Two links but one link appears unstable, i.e. missing three consecutive heartbeats.	Mark link un-usable and steer the flow to the next best available link.
Both Jitter and Loss on both links.	Enable FEC on both links and enable Jitter buffer on the receiving side. Jitter buffer is enabled when Jitter is greater than 7 ms for voice and greater than 5 ms for video. The sending DMPO endpoint notifies the receiving DMPO endpoint to enable Jitter buffer. The receiving DMPO endpoint will buffer up to 10 packets or 200 ms of traffic, whichever happens first. The receiving DMPO endpoint uses the original time stamp embedded in the DMPO header to calculate the flow rate to use in de-jitter buffer. If the flow is not sent at a constant rate, the Jitter buffering is not enabled.

Link Steering by Transport Group

A Transport Group represents WAN links bundled together based on similar characteristics and functionality. Defining a Transport Group allows business abstraction so that a similar policy can apply across different Hardware types.

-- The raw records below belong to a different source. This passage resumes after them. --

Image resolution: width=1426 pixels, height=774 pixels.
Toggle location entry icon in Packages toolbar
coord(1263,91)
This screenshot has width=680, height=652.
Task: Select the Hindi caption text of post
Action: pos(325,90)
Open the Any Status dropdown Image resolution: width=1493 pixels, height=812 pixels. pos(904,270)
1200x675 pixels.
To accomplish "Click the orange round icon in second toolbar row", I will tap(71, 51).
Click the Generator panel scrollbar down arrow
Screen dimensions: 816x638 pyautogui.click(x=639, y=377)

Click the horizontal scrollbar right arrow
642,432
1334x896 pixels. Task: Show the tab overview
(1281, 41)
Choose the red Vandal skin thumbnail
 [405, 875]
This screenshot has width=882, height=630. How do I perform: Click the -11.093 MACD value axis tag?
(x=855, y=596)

Different locations may have different WAN transports (e.g. WAN carrier name, WAN interface name); DMPO uses the concept of Transport Group to abstract the underlying WAN carriers and interfaces from the Business Policy configuration. The Business Policy configuration can specify the transport group (Public Wired, Public Wireless or Private Wired) in the steering policy so that the same Business Policy configuration can be applied across different device types or locations, which may have completely different WAN carriers and WAN interfaces. When the DMPO performs the WAN link discovery, it also assigns the transport group to the WAN link. This is the most desirable option for specifying the links in the Business Policy because it eliminates the need for IT administrators to know the type of physical connectivity or the WAN carrier.

If you choose the Preferred option, the Error Correct Before Steering checkbox displays.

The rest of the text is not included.